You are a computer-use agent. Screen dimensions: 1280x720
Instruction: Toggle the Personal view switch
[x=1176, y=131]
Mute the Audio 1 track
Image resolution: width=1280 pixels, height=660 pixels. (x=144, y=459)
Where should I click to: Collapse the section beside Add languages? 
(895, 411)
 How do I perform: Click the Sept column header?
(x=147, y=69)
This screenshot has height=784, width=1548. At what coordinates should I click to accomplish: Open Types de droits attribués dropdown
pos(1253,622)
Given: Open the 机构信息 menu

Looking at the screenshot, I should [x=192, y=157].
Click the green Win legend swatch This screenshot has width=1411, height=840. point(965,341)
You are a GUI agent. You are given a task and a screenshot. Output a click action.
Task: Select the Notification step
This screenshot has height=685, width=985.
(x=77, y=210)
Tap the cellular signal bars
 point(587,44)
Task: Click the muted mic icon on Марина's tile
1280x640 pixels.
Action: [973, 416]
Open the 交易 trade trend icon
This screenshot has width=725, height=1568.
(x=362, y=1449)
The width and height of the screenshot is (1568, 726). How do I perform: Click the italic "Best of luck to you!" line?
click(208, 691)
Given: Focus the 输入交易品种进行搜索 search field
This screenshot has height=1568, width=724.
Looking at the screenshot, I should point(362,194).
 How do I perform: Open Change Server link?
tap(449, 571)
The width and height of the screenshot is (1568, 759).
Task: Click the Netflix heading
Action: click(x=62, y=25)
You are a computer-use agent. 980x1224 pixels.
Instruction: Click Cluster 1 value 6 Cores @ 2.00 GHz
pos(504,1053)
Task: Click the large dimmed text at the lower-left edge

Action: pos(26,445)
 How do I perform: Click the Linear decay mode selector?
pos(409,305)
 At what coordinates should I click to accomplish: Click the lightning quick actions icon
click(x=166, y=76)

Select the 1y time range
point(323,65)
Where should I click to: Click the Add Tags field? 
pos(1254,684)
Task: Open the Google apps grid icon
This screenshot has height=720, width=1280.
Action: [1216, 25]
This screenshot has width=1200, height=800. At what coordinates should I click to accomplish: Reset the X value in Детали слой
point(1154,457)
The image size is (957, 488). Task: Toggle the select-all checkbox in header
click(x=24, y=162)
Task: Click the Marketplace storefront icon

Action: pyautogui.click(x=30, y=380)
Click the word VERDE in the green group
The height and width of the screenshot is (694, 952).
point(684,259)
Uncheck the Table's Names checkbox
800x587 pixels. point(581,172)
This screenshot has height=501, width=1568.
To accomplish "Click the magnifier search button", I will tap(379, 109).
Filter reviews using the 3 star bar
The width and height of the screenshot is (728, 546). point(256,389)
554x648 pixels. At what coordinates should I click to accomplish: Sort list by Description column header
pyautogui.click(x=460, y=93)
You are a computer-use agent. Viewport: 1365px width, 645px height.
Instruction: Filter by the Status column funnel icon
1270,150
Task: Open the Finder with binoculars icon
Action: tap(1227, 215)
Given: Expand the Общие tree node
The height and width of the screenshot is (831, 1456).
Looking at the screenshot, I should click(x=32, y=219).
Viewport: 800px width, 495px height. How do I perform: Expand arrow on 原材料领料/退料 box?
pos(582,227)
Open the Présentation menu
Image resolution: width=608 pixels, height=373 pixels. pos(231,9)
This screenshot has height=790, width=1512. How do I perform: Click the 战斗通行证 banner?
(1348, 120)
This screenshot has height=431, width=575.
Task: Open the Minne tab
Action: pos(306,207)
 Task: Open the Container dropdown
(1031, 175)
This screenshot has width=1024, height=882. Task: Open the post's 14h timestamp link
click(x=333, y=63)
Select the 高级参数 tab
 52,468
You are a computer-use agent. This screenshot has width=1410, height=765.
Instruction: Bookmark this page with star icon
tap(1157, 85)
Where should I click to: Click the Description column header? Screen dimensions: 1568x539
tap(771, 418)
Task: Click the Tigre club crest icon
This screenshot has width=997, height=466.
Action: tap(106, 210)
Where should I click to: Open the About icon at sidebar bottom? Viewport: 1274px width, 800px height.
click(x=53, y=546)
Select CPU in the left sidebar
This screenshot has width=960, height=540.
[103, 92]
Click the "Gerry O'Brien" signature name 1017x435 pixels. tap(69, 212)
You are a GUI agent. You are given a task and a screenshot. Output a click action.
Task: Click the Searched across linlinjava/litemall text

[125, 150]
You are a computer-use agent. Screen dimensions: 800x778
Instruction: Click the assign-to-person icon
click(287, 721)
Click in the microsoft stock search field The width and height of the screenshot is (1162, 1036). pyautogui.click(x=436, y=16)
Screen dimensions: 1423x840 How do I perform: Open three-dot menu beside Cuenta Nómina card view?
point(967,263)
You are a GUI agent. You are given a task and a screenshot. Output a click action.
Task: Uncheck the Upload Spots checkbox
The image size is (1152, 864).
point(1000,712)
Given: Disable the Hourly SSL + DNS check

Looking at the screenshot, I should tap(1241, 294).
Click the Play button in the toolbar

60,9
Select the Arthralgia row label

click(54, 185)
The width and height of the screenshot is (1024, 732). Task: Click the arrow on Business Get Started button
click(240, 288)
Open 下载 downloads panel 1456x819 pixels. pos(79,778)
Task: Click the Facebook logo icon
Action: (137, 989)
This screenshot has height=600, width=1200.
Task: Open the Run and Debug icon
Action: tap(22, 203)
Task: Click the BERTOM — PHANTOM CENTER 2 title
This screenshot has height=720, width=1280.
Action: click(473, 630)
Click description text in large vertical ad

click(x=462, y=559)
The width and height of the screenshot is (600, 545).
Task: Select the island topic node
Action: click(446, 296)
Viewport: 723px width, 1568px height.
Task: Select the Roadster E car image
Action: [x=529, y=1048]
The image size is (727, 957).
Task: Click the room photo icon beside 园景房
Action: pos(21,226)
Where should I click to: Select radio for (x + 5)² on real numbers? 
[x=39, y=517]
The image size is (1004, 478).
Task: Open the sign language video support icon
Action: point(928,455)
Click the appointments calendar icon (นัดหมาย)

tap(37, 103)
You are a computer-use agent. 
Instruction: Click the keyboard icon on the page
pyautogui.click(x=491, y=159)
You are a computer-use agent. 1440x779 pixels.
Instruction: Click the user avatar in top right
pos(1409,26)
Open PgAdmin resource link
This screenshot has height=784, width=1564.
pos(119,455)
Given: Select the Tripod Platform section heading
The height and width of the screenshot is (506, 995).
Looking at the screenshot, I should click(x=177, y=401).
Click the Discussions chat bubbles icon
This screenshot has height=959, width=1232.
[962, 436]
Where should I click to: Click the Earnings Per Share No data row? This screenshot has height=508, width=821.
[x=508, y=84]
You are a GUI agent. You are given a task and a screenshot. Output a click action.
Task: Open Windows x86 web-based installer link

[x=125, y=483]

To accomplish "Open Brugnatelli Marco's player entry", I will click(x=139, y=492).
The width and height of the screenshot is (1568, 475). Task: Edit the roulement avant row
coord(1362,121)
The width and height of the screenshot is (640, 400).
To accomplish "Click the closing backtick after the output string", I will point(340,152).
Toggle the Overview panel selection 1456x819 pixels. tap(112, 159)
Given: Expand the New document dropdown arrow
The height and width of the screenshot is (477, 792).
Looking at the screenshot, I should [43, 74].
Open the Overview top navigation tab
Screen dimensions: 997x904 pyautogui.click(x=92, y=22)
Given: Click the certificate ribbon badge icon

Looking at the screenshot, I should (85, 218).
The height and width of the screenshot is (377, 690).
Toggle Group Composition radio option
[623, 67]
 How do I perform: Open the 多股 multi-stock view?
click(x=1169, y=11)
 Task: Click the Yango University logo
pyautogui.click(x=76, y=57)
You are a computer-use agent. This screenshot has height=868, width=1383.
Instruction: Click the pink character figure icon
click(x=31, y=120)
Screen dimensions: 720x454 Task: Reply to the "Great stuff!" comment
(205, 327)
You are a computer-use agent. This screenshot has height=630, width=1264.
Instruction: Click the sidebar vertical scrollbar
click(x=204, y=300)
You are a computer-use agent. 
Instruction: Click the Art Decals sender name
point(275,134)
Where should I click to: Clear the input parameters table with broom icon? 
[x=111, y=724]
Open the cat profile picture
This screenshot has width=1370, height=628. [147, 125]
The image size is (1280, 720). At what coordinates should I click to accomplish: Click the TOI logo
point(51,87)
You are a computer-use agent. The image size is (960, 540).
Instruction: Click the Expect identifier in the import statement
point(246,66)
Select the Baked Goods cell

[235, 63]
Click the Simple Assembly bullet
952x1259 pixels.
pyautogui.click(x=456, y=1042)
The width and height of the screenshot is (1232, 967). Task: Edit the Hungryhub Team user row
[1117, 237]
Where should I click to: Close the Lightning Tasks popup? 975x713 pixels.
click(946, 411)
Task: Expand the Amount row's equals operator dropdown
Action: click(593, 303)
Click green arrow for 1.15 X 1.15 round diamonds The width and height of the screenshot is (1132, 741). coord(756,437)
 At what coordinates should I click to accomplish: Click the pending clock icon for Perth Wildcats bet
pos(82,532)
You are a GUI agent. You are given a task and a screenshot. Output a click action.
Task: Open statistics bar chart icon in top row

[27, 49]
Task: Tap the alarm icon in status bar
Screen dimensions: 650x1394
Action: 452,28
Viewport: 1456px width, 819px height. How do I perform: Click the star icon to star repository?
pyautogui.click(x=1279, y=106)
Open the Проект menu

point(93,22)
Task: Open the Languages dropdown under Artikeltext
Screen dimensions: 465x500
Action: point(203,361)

+--

▶ Task requirements
Reproduce only the lines above spanning from the line containing "Mute the Audio 1 track" through the line containing "Open the 交易 trade trend icon", word for word.

▶ Solved exercise
Mute the Audio 1 track
Image resolution: width=1280 pixels, height=660 pixels. (x=144, y=459)
Where should I click to: Collapse the section beside Add languages? 
(895, 411)
 How do I perform: Click the Sept column header?
(x=147, y=69)
This screenshot has height=784, width=1548. At what coordinates should I click to accomplish: Open Types de droits attribués dropdown
pos(1253,622)
Given: Open the 机构信息 menu

Looking at the screenshot, I should [x=192, y=157].
Click the green Win legend swatch This screenshot has width=1411, height=840. point(965,341)
You are a GUI agent. You are given a task and a screenshot. Output a click action.
Task: Select the Notification step
This screenshot has height=685, width=985.
(x=77, y=210)
Tap the cellular signal bars
 point(587,44)
Task: Click the muted mic icon on Марина's tile
1280x640 pixels.
Action: [973, 416]
Open the 交易 trade trend icon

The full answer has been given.